DATA TO USE
►
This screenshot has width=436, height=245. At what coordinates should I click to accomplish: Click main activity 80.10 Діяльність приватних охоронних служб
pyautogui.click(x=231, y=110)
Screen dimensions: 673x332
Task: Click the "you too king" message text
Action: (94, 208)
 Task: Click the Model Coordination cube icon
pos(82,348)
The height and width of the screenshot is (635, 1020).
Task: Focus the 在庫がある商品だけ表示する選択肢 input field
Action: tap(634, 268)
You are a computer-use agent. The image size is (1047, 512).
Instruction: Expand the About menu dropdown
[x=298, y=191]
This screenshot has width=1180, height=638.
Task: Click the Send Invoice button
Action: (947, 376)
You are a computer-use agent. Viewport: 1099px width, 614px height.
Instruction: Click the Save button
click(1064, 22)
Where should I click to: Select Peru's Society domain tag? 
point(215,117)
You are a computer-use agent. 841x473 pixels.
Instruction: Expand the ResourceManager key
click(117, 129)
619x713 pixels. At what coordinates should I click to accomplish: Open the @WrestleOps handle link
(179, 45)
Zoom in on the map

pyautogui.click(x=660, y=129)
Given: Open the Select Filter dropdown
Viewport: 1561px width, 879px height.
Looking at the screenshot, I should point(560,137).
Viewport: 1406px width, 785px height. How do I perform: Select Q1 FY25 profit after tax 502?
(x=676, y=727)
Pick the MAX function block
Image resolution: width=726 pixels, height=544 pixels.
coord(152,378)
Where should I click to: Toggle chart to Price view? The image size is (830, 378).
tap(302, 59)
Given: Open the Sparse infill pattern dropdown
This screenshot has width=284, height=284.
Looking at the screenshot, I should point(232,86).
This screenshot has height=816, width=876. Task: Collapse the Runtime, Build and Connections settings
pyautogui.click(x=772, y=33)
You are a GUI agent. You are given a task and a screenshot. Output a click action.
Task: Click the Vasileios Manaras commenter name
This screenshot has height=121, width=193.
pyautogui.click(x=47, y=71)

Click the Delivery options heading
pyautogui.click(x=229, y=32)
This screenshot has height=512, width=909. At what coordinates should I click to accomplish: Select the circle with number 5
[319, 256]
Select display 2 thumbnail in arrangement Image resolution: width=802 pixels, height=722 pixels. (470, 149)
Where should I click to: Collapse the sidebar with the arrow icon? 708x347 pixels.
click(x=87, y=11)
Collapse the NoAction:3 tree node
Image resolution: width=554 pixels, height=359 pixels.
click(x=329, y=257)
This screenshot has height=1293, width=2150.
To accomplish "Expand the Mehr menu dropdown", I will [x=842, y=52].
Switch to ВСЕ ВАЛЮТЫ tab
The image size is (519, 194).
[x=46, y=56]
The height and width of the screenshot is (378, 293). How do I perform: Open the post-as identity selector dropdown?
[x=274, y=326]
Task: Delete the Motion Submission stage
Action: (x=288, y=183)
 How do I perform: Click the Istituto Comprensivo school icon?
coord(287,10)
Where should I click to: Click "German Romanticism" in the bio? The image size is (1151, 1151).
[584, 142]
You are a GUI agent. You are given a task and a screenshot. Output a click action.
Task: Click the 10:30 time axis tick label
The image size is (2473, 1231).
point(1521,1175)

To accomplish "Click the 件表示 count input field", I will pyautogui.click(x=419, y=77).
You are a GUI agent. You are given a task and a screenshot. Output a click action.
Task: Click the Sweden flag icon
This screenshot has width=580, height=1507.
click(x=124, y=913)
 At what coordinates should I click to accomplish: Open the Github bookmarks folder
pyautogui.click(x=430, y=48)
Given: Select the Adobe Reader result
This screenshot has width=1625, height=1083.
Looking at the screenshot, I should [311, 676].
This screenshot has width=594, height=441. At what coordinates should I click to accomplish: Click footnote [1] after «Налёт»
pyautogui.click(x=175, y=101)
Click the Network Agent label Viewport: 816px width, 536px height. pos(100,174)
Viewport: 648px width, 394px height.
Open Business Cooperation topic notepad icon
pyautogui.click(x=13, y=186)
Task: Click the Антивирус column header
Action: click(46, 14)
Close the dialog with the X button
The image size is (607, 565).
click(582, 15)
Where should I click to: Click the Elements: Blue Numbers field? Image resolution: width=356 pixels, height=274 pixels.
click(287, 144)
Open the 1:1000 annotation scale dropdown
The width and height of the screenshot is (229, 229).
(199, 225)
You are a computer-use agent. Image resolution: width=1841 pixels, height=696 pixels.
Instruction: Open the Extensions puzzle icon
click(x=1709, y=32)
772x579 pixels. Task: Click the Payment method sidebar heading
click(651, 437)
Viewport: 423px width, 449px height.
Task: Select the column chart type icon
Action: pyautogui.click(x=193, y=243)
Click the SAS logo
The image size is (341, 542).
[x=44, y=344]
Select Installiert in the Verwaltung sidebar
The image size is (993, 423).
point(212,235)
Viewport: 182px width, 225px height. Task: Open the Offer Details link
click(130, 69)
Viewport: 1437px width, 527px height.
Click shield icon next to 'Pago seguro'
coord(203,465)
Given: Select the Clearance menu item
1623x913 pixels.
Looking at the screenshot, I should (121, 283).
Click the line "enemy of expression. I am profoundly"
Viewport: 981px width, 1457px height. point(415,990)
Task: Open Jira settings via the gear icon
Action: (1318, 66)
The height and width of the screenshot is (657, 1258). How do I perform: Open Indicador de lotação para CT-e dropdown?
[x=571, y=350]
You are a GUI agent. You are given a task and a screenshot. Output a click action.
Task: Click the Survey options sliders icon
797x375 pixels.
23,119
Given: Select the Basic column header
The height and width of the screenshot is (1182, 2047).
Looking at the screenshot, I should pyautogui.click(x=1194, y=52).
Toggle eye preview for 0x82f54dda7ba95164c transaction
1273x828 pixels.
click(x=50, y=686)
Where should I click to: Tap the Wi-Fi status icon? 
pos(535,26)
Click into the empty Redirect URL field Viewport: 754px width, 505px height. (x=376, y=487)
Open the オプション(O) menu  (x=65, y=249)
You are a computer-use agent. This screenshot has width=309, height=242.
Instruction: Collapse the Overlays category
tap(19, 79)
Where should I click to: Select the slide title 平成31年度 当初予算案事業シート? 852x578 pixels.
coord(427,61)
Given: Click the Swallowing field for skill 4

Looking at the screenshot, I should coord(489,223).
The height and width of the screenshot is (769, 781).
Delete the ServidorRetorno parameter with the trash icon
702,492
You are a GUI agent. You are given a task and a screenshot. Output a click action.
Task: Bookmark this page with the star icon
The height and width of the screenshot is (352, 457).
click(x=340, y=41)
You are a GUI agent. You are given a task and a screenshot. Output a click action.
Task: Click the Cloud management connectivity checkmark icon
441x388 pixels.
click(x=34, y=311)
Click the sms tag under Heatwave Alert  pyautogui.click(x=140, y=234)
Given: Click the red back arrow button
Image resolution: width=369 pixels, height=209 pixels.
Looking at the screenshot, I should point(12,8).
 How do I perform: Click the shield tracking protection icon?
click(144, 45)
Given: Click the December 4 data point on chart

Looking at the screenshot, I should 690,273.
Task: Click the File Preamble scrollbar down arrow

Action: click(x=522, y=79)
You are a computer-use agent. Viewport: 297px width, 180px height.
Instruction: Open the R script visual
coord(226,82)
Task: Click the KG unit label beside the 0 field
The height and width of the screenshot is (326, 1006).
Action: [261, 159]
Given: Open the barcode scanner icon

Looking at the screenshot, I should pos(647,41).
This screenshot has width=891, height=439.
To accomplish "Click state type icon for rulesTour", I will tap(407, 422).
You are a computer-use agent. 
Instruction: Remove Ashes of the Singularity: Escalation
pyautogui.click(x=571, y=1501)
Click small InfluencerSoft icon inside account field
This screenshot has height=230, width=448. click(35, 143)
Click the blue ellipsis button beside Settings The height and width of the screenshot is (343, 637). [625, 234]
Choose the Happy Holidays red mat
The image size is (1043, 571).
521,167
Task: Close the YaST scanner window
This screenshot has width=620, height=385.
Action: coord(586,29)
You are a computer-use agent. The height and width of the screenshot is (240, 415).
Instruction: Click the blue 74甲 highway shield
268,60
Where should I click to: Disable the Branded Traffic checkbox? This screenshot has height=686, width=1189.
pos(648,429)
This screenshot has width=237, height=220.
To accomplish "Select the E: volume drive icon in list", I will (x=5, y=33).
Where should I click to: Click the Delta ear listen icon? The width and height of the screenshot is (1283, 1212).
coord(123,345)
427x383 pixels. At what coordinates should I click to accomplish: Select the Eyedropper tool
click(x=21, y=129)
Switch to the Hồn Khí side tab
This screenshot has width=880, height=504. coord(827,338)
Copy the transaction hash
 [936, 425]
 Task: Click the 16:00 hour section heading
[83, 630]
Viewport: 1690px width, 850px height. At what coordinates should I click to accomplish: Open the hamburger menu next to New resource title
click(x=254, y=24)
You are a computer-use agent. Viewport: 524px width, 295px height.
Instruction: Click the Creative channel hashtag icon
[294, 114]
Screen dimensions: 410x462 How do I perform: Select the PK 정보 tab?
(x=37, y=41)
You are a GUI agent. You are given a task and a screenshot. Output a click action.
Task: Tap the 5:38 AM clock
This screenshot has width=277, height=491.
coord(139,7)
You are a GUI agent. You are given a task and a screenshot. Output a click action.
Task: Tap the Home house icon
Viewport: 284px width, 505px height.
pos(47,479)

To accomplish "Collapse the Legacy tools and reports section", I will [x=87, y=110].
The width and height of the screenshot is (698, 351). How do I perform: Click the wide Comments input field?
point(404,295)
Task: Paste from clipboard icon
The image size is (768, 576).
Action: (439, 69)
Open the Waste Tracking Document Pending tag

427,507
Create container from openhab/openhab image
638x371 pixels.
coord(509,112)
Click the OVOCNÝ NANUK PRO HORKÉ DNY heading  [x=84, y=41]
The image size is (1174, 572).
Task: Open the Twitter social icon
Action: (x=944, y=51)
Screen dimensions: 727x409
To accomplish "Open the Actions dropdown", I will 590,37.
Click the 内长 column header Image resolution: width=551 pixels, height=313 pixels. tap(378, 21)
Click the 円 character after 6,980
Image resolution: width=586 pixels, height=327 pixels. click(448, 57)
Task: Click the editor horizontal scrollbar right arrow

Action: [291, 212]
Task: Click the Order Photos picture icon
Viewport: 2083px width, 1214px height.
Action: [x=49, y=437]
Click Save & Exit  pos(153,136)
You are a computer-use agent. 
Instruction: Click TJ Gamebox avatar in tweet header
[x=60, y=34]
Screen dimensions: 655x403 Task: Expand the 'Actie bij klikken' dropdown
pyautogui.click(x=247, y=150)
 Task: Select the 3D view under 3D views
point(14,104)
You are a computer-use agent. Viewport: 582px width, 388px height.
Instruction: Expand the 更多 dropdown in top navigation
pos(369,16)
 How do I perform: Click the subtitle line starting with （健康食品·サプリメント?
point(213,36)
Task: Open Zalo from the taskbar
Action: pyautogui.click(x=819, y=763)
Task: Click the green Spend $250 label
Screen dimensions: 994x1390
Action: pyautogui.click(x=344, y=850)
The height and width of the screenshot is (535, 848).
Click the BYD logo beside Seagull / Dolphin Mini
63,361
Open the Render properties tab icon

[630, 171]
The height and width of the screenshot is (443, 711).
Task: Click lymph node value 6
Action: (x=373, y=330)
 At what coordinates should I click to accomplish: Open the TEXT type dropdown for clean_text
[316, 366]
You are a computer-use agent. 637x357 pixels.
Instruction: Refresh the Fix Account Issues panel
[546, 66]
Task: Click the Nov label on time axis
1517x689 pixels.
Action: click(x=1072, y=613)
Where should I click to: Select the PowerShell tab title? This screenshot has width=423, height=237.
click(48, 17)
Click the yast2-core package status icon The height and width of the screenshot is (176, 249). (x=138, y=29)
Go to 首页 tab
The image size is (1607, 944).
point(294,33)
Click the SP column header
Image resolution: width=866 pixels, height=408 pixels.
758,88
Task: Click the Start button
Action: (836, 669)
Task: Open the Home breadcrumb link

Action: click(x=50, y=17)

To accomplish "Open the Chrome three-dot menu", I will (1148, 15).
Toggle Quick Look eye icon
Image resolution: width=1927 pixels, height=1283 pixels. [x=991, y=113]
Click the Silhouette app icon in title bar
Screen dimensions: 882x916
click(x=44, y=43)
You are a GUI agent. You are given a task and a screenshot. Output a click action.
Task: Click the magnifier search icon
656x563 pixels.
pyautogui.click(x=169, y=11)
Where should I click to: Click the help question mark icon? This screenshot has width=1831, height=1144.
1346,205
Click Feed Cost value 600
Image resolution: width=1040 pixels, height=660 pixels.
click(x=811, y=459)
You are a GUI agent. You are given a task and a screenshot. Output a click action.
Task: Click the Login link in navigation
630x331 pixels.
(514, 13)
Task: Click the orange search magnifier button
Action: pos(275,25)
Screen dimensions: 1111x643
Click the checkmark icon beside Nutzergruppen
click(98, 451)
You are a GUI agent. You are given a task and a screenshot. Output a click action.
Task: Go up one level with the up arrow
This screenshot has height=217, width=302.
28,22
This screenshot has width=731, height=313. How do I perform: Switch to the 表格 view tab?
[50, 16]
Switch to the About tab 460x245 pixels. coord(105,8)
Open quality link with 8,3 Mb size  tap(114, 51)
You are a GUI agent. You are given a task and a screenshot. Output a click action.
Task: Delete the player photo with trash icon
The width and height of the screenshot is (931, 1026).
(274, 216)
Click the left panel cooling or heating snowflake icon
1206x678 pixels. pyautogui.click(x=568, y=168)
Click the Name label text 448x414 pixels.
◄
Render the items as a JSON list of strings, one string per line and blank lines omitted, beginning at the line that contains "Pick the MAX function block" and stopping after the line that contains "pyautogui.click(x=47, y=71)".

[
  "Pick the MAX function block",
  "Image resolution: width=726 pixels, height=544 pixels.",
  "coord(152,378)",
  "Where should I click to: Toggle chart to Price view? The image size is (830, 378).",
  "tap(302, 59)",
  "Given: Open the Sparse infill pattern dropdown",
  "This screenshot has width=284, height=284.",
  "Looking at the screenshot, I should point(232,86).",
  "This screenshot has height=816, width=876. Task: Collapse the Runtime, Build and Connections settings",
  "pyautogui.click(x=772, y=33)",
  "You are a GUI agent. You are given a task and a screenshot. Output a click action.",
  "Task: Click the Vasileios Manaras commenter name",
  "This screenshot has height=121, width=193.",
  "pyautogui.click(x=47, y=71)"
]